SANTO DOMINGO – A novel gathering of journalists, tourism industry folk, government officials and other movers and shakers in the largest employer in the Caribbean has been so successful it is being pulled to other regions of the world.

The Caribbean Media Exchange (CMEx) on sustainable tourism put together by Counterpart International and a host of partners and supporters this month hosted its first effort outside of the English- speaking Caribbean.

Speaking in the Dominican Republic shortly after the first experiment with CMEx in the Spanish-speaking Caribbean, Counterpart President Lelei LeLaulu said the media initiative had become such a successful model, that other regions of the world were now requesting it.

“Having encountered our first CMEx outside of the English-speaking Caribbean we are now responding to calls for the CMEx type exercise to look at sustainable tourism development issues in Central Asia, the Andes in South America and in the South Pacific,” he said.

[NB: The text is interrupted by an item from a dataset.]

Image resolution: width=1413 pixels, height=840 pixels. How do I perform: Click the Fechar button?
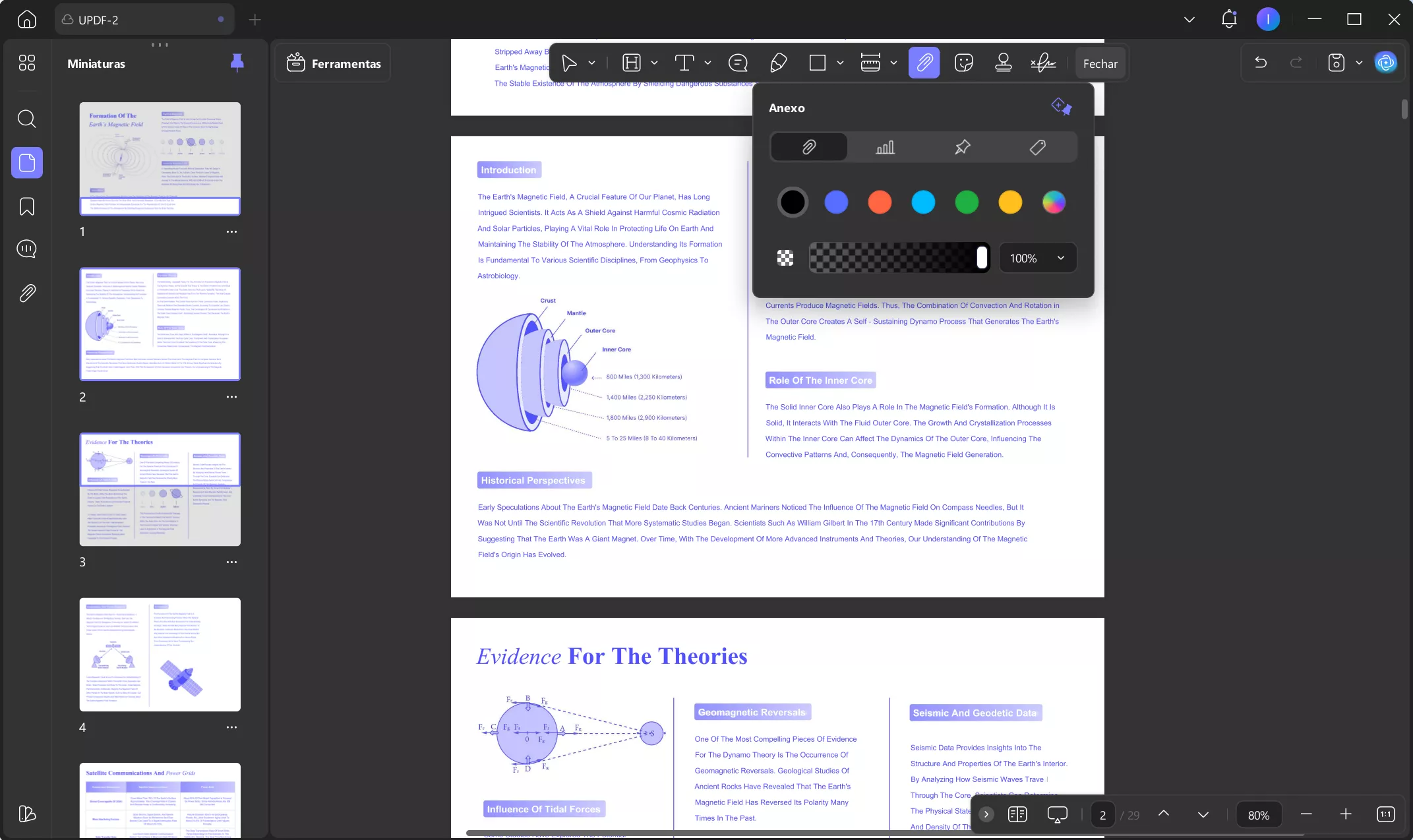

CMEx, now into its fourth year, assembles Caribbean and international media and industry stakeholders to share their concerns on tourism development and sustainable issues. With sustainable tourism dependant on an informed and supportive public, CMEx has been equipping journalists to deal with the subject accurately and in depth.

The Counterpart President said that regional tourism bodies and corporate sponsors who have supported the exchanges over the past three years were delighted with the quality of tourism issues now being covered by the regional media.

“The corporate entities are the ones who keep a watch to see if they are getting their monies’ worth from sponsoring the Caribbean Media Exchange and we are really very pleased with the feedback we are receiving. We still have a long way to go but so far so good,” he said.

LeLaulu said while the response from the private sector was encouraging there was obviously room for greater support as the commercial community has a key role to play, and a lot to gain, in the success of sustainable tourism.

“They need to recognize that sustainable tourism involves environmental conservation, which deals with poor and needy communities, their health and culture, and it is in their interest to become a major engine of change in these communities,” he added.

The days of passive tourism, he said, may be over if tourism itself was to be sustainable and everybody involved in the world’s fastest growing industry has to realize that fact. “They have to see the value of actually improving a destination in terms of its health, its culture and its environment,” he stressed.

Explaining the rationale behind CMEx and its usefulness in the promotion of sustainable development issues, the Counterpart leader said “while Tourism Ministers come and go, journalists on the tourism beat, some of whom have served a range of print and electronic media, do represent a repository of wealth and experience.

“Their expertise has not been utilized because no one has asked them, so CMEx has brought some of these individuals together to bring the indigenous knowledge in the open, so that decision and policy makers can make an educated stab at doing the right thing as far as sustainable tourism is concerned and it is working very well,” he contends.